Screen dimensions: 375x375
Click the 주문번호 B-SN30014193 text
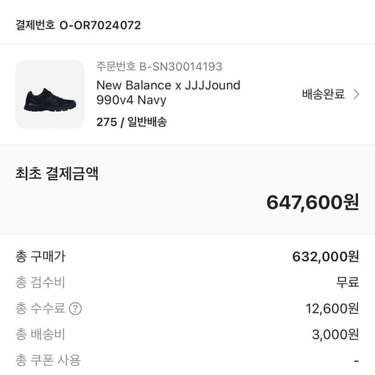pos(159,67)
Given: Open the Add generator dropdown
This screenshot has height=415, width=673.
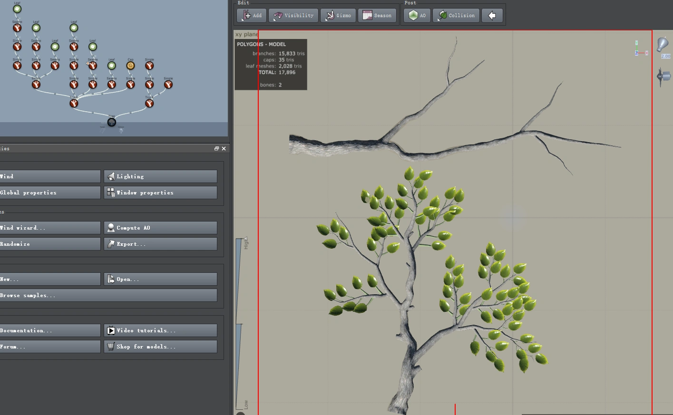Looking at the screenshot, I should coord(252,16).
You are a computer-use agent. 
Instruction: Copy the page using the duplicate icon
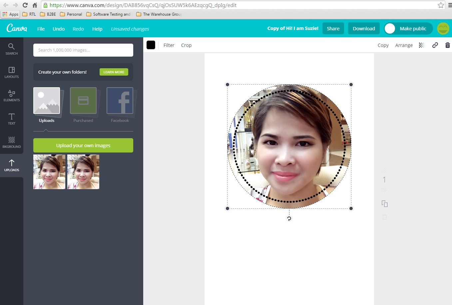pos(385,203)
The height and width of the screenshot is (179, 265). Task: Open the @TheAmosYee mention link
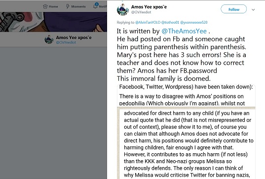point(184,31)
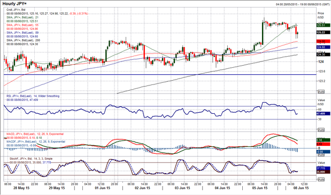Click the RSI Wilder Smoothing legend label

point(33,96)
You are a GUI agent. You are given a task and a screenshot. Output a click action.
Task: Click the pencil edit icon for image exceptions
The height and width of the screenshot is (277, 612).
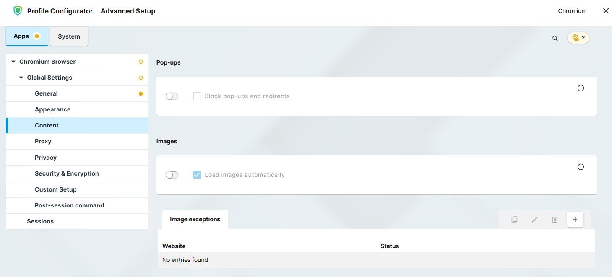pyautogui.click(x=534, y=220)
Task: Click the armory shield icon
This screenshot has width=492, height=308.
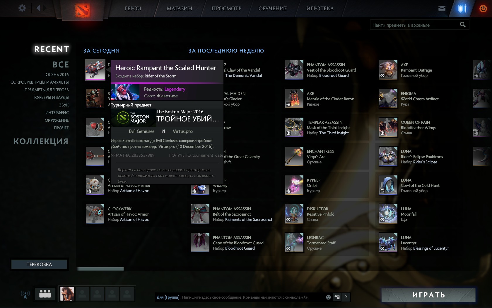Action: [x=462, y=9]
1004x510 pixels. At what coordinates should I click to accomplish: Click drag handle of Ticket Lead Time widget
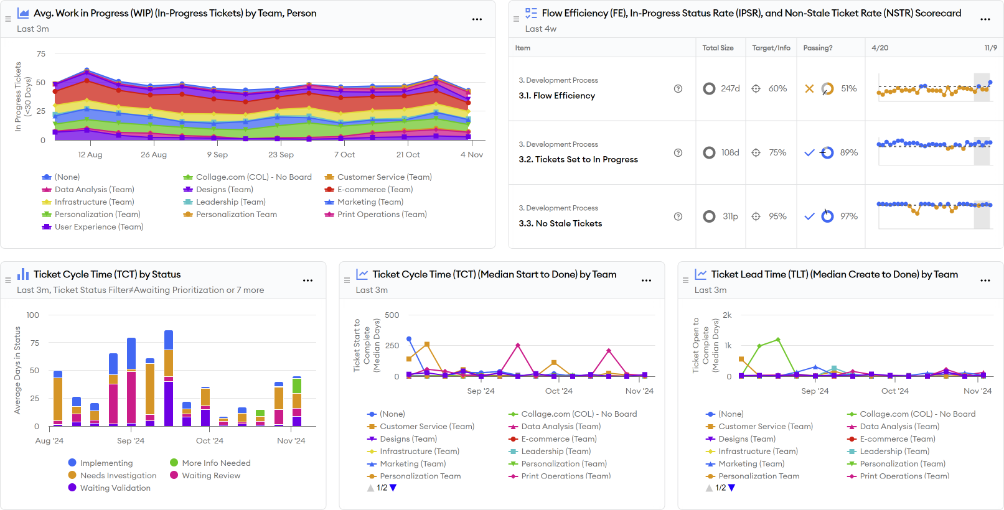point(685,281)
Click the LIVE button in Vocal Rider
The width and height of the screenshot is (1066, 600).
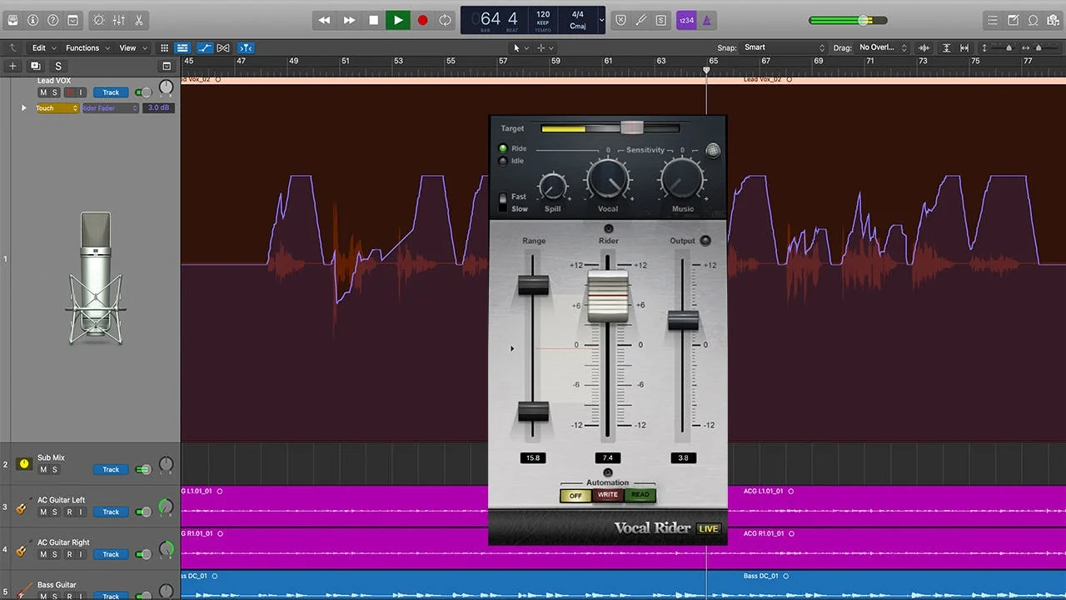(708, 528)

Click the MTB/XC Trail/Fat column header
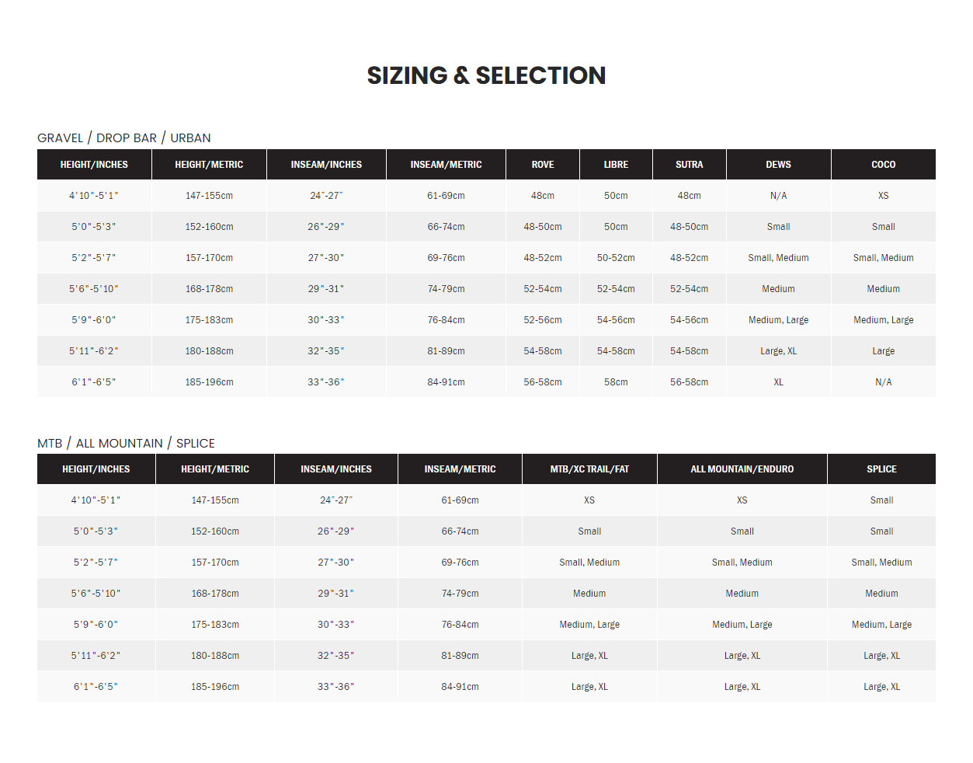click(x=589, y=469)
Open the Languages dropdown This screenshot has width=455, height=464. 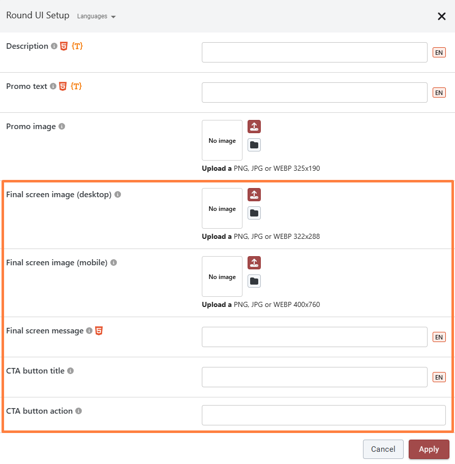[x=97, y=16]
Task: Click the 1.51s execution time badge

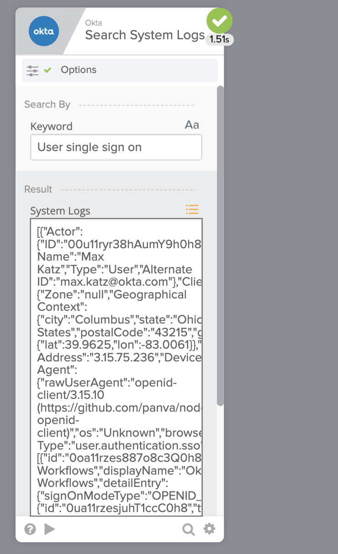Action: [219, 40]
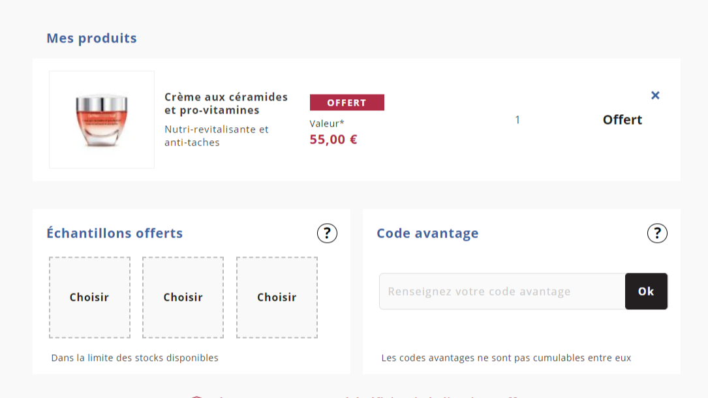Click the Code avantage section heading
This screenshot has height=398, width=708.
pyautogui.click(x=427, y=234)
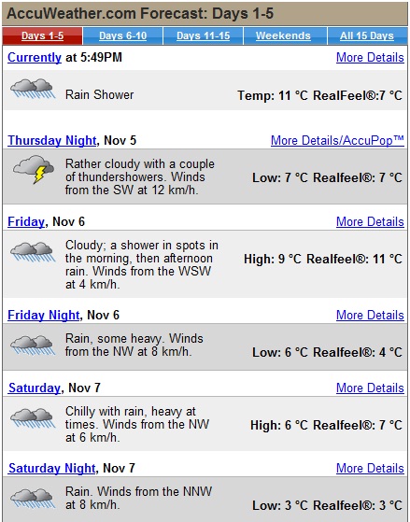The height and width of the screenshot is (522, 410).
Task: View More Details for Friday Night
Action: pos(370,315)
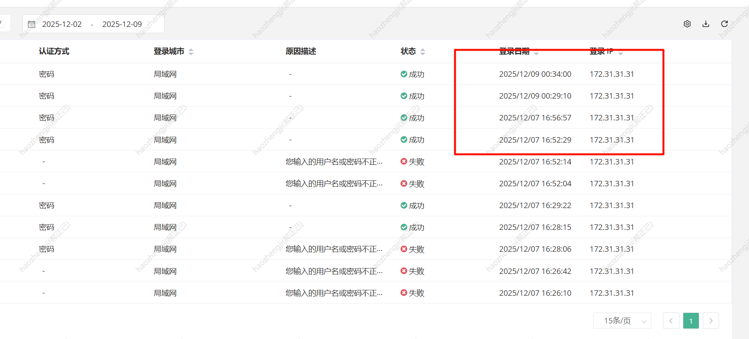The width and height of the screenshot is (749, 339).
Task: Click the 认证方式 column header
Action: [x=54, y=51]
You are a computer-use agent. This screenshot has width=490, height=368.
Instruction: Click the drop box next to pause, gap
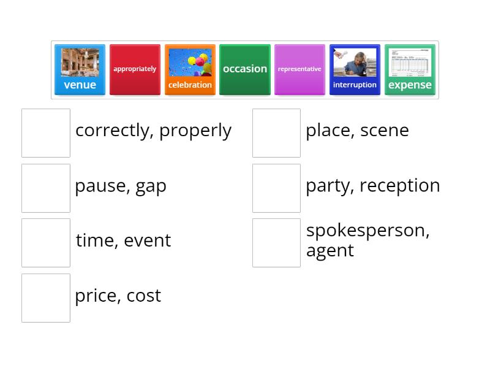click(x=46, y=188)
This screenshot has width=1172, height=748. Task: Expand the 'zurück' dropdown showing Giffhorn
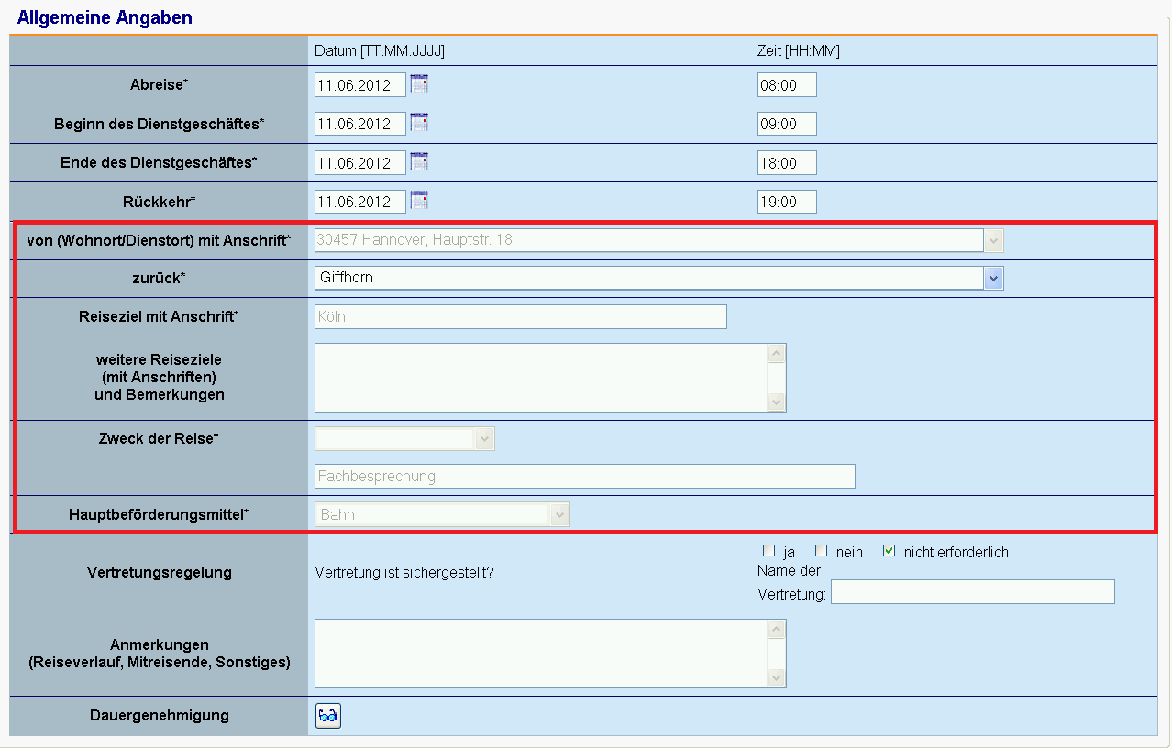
━━━━━━━━━━
__EXERCISE DESCRIPTION__
Pull every line containing the word "agent" out of the entries above.

__ANSWER FOR THIS EXERCISE__
You are a computer-use agent. 
You are a GUI agent. You are given a task and a screenshot. Output a click action.
You are a computer-use agent. This screenshot has width=490, height=368.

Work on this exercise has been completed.